This discussion of the "commons" is certainly interesting. Here's a web site that proposes a real and useful rethinking of the commons as a concept and practice:


How much would a couple hundred thousand 5 gallon buckets cost?

We could have curbside pickup!

I know this is an unpopular opinion but, especially this time of year, I care more about hockey than shit. If someone can present me two bills, one for the arena and one for revamping our sewer system. And show me how one was voted for instead of the other I'm more than willing to listen. I would even accept an intercepted email from a city official saying that they would rather have a new arena instead of a new sewer system paid for in full by the state of Minnesota. Because if Pawlenty offered us one or the other than yes I agree we screwed up big time.

That opinion's not only unpopular, it's worth shit!

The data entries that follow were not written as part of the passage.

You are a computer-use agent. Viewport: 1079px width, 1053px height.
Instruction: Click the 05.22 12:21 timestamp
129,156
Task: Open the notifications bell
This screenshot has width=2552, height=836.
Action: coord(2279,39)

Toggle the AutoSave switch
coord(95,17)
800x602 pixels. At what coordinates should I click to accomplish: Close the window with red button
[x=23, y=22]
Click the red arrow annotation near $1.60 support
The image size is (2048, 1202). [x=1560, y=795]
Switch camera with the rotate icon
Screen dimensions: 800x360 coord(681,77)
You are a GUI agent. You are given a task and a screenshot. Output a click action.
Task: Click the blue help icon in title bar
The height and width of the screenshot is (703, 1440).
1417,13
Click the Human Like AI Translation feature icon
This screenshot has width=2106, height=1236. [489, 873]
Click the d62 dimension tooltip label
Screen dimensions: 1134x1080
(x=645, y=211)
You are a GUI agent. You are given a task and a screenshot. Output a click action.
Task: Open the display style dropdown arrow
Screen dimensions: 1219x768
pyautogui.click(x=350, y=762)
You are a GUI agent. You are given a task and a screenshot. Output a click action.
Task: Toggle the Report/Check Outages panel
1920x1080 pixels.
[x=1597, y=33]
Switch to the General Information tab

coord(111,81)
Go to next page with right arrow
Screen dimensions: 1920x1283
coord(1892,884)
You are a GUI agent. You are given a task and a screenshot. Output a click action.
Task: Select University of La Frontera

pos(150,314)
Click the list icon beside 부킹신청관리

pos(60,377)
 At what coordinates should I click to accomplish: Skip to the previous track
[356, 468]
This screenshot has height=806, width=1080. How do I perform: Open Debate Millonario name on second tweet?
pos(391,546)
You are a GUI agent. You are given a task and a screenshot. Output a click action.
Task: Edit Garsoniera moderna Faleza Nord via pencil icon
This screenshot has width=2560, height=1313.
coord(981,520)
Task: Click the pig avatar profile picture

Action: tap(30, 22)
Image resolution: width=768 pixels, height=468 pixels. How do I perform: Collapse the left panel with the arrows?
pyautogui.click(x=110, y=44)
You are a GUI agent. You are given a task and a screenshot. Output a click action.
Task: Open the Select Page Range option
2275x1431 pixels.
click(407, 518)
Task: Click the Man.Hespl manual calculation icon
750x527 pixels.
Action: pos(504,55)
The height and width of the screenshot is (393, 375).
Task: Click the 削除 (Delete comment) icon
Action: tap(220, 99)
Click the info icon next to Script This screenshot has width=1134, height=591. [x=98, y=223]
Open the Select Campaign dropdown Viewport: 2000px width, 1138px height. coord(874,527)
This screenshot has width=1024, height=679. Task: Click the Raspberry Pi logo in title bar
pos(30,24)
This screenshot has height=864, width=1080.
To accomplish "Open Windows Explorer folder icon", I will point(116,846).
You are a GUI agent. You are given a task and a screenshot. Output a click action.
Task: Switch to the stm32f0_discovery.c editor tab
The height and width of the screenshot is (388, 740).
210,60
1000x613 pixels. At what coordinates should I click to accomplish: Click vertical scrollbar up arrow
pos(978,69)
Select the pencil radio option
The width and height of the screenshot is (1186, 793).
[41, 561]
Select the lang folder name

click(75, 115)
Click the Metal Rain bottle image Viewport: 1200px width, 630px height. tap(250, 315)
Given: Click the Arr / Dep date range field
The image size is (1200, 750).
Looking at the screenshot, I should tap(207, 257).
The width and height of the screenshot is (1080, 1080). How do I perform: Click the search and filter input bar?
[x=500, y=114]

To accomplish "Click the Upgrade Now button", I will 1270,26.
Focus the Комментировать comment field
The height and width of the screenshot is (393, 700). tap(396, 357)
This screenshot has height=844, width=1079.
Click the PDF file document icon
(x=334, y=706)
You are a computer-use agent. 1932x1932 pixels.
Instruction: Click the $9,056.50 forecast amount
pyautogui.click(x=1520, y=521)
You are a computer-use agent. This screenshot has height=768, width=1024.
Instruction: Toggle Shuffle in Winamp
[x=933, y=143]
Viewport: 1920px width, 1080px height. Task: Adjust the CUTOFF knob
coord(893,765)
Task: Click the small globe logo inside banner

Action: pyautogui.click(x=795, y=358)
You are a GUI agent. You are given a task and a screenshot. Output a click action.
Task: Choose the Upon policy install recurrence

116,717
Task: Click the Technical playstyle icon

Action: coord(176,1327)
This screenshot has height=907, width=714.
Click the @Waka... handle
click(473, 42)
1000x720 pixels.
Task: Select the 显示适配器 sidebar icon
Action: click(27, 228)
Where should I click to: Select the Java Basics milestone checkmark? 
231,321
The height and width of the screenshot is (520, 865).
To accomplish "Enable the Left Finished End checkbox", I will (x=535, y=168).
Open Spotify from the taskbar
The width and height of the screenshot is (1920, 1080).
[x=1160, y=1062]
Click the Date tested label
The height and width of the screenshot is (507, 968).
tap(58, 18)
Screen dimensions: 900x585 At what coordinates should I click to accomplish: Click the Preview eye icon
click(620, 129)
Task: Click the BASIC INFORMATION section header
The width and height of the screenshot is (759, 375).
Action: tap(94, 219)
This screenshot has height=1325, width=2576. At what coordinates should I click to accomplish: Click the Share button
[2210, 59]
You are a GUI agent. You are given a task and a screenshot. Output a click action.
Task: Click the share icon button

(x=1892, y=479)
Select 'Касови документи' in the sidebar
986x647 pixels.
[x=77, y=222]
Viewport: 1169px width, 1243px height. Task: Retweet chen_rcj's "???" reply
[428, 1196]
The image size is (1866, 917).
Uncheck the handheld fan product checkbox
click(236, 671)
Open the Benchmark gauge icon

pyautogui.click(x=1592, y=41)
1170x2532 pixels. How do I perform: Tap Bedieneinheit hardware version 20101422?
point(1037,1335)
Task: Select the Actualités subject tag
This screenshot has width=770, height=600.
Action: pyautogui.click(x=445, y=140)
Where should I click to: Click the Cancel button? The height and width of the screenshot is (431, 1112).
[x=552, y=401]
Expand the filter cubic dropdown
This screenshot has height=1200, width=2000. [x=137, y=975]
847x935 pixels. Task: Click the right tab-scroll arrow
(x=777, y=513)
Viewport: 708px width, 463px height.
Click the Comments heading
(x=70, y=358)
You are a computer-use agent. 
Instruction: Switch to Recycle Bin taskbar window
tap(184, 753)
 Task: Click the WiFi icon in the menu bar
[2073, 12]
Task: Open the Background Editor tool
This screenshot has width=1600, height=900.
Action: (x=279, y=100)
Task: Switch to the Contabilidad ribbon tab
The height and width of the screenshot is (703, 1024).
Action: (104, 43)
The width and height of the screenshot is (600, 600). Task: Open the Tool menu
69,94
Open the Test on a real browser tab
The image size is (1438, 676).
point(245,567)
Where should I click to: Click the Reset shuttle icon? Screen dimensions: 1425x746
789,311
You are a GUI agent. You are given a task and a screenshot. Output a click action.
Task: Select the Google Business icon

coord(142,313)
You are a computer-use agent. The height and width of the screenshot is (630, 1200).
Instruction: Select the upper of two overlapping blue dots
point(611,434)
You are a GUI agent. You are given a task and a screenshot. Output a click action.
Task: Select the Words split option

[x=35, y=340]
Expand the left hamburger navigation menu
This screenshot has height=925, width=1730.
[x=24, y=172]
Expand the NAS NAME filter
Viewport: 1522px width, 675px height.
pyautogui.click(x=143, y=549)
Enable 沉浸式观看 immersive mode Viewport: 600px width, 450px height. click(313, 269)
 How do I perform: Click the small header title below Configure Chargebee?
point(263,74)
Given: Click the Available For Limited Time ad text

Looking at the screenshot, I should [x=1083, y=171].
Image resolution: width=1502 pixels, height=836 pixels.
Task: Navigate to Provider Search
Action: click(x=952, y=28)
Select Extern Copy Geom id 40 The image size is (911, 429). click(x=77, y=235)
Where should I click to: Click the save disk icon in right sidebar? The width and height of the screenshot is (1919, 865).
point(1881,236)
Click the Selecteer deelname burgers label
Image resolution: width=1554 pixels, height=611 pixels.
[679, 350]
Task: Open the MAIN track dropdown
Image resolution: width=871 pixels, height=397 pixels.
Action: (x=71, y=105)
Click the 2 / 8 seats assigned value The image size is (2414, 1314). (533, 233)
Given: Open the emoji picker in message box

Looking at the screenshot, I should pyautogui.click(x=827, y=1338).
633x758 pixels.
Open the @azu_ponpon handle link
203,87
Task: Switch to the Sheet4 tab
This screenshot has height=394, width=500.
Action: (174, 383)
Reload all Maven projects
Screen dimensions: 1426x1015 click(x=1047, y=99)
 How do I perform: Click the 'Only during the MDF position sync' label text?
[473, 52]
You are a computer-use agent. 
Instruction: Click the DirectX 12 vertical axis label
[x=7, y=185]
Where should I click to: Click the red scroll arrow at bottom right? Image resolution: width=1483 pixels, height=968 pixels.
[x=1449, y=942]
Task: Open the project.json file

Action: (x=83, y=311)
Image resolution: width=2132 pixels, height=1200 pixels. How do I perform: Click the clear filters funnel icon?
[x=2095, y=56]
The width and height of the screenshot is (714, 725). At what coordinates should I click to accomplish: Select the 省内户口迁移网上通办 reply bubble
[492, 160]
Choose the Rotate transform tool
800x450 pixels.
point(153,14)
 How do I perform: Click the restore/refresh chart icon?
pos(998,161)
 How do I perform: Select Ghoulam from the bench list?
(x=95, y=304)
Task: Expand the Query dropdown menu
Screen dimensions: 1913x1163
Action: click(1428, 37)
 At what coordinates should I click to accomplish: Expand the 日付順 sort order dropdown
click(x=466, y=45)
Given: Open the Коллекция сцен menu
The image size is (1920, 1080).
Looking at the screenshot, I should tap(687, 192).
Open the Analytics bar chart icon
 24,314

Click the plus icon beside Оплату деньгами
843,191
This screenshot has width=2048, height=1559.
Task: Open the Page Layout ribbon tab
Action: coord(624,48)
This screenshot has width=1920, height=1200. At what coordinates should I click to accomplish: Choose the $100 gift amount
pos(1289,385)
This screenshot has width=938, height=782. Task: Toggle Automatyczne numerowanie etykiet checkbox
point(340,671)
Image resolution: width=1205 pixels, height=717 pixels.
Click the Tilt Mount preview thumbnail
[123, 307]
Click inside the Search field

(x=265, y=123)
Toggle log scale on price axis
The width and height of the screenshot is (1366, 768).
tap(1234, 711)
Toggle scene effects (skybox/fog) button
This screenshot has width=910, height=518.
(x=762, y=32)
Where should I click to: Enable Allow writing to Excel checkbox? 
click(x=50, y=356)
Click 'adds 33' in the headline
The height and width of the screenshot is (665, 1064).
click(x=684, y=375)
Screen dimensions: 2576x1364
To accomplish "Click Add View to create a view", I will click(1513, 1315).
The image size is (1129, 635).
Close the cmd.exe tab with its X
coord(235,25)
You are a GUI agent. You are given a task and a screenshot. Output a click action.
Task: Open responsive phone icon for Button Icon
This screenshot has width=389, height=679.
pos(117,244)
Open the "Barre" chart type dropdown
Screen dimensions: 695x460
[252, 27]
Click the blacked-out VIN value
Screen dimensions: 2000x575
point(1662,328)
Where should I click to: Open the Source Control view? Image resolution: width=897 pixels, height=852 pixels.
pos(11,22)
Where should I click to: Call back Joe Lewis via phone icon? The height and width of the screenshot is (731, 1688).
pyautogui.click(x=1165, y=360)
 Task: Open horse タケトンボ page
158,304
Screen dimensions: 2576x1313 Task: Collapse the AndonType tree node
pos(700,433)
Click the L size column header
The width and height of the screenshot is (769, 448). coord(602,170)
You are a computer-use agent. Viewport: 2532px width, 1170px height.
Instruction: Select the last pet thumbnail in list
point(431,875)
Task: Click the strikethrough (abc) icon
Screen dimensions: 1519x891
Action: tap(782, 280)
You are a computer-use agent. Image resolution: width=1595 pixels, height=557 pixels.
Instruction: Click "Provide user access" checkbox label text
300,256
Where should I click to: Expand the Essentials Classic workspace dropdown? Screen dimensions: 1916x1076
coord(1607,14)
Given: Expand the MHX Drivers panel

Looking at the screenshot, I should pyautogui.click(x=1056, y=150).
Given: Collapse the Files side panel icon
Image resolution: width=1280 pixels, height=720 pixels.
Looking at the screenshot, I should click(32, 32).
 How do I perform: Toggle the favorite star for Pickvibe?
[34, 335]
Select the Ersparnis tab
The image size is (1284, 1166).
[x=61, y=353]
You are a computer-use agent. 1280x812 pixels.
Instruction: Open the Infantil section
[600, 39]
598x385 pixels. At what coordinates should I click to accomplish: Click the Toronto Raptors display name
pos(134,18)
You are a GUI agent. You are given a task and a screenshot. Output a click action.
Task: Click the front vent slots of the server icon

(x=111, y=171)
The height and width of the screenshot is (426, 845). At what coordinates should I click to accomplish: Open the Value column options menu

What I found odd was that the city council declared the sewer the top priority, but then YP-S says she/they ignored that and considered shit and DECC equal.

Oh, oh, I have anecdotal evidence as well:
trash service here is priced less than anywhere else I have lived. What is the difference? Here the trash is picked up by a private contractor competing with other private contractors who have an incentive to provide good service at an attractive price.

I ask you what incentive does the Duluth water department have to provide good service?

And I ask you how the price of sewer/water service here in Duluth compares with anywhere else?

And lastly, it is unfair to ask the rest of Minnesota tax payers to clean up our shit. or improve the DECC. or build hockey rinks.